LinkedIn gets a revenue stream through job listings
By Charlene Li
With 1.7 million members, LinkedIn is not only one of the largest business-oriented social networking sites, it’s also has a high degree of trust as people are linked to each other only if they mutually agree to be so connected. The result is a network that’s been effective for introductions – from opening the door for a sales meeting to getting an inside track to a job interview.
While HR people have been mining LinkedIn for managerial and executive hires, it’s been frustrating because they have to slowly build their own networks in order to leverage the power of LinkedIn. But on Sunday, LinkedIn introduced LinkedIn Jobs, where companies can directly post jobs on the site and make them available to everyone. While the posts are free during the preview, the company looks like they plan to charge soon (there’s a scribbled out figure, presumably two-digits so likely under $100 for a posting).
This addresses one of the biggest problems plaguing employers – unqualified candidates that reply to job postings on the traditional job boards like Monster, CareerBuilder, and HotJobs, as well as executive recruiting sites like TheLadders and ExecuNet. Besides the fact that the LinkedIn pool tends to be more professional, job candidates using LinkedIn Jobs will be required to have a profile (great way to build that user base!). Employers can then see not only an attached resume, but also the extended network of that person and any referrals or recommendations associated with the profile.

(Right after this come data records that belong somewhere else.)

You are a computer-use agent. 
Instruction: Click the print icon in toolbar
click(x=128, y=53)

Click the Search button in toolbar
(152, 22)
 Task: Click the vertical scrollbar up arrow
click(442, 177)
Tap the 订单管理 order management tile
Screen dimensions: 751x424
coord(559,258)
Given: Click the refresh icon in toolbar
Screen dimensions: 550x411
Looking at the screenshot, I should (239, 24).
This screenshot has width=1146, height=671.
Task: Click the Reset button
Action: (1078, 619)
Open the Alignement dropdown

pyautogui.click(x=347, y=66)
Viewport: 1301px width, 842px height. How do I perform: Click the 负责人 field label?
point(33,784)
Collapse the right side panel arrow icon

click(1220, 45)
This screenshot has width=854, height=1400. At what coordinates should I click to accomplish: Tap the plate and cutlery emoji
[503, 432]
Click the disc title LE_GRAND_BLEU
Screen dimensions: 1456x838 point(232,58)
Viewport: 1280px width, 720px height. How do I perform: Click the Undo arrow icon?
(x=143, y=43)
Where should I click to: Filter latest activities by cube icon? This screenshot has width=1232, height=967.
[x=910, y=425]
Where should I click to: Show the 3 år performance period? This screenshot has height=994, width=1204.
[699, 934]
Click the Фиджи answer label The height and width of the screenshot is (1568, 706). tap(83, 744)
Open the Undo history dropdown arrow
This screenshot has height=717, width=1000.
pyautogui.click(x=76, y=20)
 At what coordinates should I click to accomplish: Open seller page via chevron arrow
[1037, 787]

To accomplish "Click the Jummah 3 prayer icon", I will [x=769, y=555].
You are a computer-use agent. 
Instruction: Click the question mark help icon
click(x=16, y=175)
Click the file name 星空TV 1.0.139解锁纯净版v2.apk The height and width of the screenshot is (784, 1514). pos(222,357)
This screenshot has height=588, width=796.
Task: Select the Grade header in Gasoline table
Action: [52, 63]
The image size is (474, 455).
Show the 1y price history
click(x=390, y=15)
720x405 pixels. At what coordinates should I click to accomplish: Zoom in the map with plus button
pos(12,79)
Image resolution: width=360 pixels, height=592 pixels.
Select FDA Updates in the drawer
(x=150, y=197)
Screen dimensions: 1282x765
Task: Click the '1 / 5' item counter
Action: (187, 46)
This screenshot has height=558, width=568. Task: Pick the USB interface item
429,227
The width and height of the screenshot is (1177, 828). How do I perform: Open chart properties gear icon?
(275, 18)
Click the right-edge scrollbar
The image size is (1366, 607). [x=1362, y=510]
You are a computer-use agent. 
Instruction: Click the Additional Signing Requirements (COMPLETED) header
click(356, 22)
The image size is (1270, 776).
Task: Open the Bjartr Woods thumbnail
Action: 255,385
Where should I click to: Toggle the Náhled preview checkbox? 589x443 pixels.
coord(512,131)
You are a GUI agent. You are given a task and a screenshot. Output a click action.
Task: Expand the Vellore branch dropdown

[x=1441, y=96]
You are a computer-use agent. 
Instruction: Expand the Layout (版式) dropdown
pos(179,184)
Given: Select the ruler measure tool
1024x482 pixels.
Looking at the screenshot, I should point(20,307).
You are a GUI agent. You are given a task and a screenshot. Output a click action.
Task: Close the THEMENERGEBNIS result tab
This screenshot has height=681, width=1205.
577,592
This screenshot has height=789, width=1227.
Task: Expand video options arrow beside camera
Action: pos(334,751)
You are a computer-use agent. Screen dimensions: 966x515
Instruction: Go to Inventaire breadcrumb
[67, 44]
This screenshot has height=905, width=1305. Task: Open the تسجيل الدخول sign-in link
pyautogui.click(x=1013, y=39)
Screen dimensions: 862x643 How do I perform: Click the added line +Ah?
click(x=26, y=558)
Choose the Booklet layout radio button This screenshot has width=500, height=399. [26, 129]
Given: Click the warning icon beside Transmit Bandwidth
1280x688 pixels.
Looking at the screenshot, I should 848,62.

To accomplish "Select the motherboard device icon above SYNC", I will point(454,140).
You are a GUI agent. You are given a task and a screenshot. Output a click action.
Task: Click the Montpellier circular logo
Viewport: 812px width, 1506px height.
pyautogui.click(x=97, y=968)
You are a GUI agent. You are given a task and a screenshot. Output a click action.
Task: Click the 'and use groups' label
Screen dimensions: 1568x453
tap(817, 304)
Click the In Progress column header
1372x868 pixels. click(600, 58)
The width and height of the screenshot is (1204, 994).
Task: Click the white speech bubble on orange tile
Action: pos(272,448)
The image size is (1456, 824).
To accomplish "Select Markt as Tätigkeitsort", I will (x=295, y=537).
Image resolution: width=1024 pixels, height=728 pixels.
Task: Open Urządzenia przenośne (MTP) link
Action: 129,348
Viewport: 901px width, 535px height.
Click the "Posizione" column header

I spoke with Konstantin Guericke, VP of Marketing at LinkedIn, about the target market for LinkedIn Jobs. Their hope is to not only take share away from the traditional job boards and newspapers, but also to open job a new market: hiring managers. “[We will] open up markets that are currently served by the common process of hiring managers sending email blasts to their contacts asking them if they know any Product Managers, great sales people, stellar engineers, etc.”
What it means:
1) While small, LinkedIn’s approach takes recruiting beyond today’s current model of “list and hope” – both recruiters and candidates can “work the network” to get better information, leads, and matches throughout the process.
2) LinkedIn will tap into a new, sustainable revenues stream, following in the footsteps of upstart Craig’s List. LinkedIn will presumably be able to grow the fee that it charges over time as it also grows its network.
3) Monster Networking’s attempt at creating a job-oriented network needs to be overhauled and better integrated into its resume database. Look for Monster’s subsidiary, Tickle, to leverage its matching experience in online dating to bring innovation to Monster’s efforts.